The discipline of identifying critical paths. List the top user actions; for each, define what "available" means at the user level (not the system level). "Login is available when the auth endpoint responds with success and a valid session token within 2 seconds, AND the resulting page renders." That definition crosses 3-4 services and dependencies; if any link fails, login is not available.

How to measure: synthetic checks against the critical paths from the user's perspective. Real user monitoring (RUM) data complements but doesn't replace synthetics, synthetics give you constant signal even when traffic is low.

Correctness of responses

Hardest to measure but the highest-leverage when it goes wrong. Did the recommendation engine return personalised results, or did it fall back to a generic list? Did the search return any results at all? A response that succeeds but is empty is often worse than a 500.

The trap. Correctness is harder to encode than availability or latency. "Did the user get the right thing?" requires knowing what right is. Most teams skip correctness because it's hard, then discover months later that their recommendations have been broken for weeks while uptime stayed at 99.99%.

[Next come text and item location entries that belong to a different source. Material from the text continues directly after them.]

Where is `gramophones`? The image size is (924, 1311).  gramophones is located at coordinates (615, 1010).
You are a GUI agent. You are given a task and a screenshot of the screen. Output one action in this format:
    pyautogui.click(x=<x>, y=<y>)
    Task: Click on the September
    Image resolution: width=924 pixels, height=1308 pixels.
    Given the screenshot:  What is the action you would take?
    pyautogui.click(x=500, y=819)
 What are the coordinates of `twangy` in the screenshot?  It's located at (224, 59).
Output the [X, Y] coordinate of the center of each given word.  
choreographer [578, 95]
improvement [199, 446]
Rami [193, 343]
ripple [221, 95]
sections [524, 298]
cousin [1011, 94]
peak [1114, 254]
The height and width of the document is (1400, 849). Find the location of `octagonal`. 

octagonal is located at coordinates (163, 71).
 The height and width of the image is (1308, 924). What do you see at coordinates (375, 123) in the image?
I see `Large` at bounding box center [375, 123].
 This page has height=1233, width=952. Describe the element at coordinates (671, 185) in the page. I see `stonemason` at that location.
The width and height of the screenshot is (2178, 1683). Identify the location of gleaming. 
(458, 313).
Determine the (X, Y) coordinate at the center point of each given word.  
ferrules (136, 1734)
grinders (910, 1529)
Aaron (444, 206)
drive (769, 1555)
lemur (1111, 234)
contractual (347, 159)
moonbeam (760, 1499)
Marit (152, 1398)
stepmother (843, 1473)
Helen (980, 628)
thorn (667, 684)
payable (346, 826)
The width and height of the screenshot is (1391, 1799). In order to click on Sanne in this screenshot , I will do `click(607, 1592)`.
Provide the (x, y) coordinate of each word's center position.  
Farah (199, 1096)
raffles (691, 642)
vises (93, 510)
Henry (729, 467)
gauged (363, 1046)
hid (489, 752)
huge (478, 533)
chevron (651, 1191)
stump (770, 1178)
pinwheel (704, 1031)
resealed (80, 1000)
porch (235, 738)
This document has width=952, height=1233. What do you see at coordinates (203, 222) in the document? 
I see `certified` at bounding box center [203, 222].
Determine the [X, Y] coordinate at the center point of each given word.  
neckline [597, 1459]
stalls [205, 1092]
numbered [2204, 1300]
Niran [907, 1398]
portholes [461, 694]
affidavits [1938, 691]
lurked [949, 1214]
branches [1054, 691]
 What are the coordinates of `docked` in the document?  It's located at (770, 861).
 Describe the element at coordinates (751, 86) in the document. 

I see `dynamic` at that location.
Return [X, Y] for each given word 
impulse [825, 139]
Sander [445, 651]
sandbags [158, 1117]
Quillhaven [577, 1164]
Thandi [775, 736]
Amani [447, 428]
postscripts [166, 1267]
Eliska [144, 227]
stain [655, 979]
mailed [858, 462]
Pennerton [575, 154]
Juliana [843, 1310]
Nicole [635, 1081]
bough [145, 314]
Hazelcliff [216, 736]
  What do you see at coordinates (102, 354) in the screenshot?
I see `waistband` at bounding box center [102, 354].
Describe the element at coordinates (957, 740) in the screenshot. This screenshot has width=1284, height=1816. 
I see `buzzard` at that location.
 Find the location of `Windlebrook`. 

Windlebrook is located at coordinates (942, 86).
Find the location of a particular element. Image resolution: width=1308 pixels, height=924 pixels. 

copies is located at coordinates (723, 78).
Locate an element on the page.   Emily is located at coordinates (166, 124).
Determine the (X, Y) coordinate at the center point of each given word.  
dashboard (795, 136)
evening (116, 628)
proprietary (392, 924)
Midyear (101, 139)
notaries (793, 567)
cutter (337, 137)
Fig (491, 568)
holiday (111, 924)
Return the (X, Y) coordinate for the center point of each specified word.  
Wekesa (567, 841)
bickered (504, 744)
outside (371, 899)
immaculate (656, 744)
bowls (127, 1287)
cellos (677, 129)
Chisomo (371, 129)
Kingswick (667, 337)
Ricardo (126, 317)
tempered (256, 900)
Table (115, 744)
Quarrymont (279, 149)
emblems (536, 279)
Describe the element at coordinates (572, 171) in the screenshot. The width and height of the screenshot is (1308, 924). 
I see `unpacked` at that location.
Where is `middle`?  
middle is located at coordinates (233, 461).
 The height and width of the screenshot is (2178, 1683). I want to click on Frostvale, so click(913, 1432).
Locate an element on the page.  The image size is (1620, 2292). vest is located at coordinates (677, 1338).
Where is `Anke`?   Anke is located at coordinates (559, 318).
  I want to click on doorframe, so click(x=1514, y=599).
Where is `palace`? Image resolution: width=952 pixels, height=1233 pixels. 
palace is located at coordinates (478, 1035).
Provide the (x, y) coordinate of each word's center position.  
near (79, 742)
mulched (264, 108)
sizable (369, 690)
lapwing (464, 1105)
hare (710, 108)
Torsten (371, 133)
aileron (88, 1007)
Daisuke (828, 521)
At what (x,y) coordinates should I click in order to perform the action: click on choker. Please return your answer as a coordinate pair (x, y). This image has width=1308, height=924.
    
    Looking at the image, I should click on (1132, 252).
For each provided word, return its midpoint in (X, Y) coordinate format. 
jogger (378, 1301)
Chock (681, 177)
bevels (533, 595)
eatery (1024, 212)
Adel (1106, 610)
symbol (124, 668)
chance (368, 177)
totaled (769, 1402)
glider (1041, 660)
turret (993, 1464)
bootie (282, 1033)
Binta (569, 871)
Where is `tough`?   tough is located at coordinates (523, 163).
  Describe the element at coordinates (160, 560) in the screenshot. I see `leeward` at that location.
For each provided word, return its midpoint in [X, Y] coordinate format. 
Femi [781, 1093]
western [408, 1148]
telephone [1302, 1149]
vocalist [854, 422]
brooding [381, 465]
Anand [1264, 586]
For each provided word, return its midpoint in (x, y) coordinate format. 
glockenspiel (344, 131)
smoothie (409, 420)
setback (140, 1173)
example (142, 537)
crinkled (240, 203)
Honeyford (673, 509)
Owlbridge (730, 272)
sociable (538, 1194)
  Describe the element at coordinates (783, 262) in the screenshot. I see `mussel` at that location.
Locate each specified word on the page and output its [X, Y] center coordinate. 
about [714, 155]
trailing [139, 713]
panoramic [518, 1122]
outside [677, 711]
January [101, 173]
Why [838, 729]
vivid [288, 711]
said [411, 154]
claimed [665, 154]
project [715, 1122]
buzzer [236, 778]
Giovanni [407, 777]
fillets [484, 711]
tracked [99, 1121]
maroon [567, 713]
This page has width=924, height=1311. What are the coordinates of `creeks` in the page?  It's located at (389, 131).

Practical correctness SLIs. (1) Empty-result rate (% of search queries returning zero results, should be near 0% for non-trivial queries). (2) Fallback rate (% of recommendation calls that hit the generic fallback instead of personalised, should be low and stable). (3) Validation-failure rate (% of write operations rejected by validation, should be stable; spikes indicate upstream data quality issues).

Common antipatterns

SLIs that measure infrastructure health instead of user outcomes. CPU below 80%, queue depth below 1000, disk usage below 90%. These can all be true while users are unhappy. The SLI must reflect user experience, not system state.

SLIs that depend on a synthetic check that does not exercise the real path. A health check that only verifies the load balancer is up tells you nothing about whether the service can handle real requests. Synthetics must traverse the same code path real users do.

SLIs that are computed once a day. Daily-aggregated SLIs can't drive timely alerting or postmortem analysis. Compute SLIs at the same cadence the service operates, typically per-minute aggregates over rolling windows.

The "all green" SLI. Some teams pick SLIs that are easy to keep green at 99.99%. Looks great in reports; tells you nothing because the target is too easy. The SLI should fail occasionally if it's calibrated honestly.

What to do this week

Three moves. (1) For your most-complained-about service, list its current SLIs. Run each through the four-question filter. Most teams find at least one fails. (2) Identify the top 3 user journeys for that service. Define availability of each one in user-experience terms (not system terms). (3) Implement synthetic checks for those 3 user journeys, running every minute. Compute availability per journey, alert when below the SLO. The work takes a sprint; the visibility lasts forever.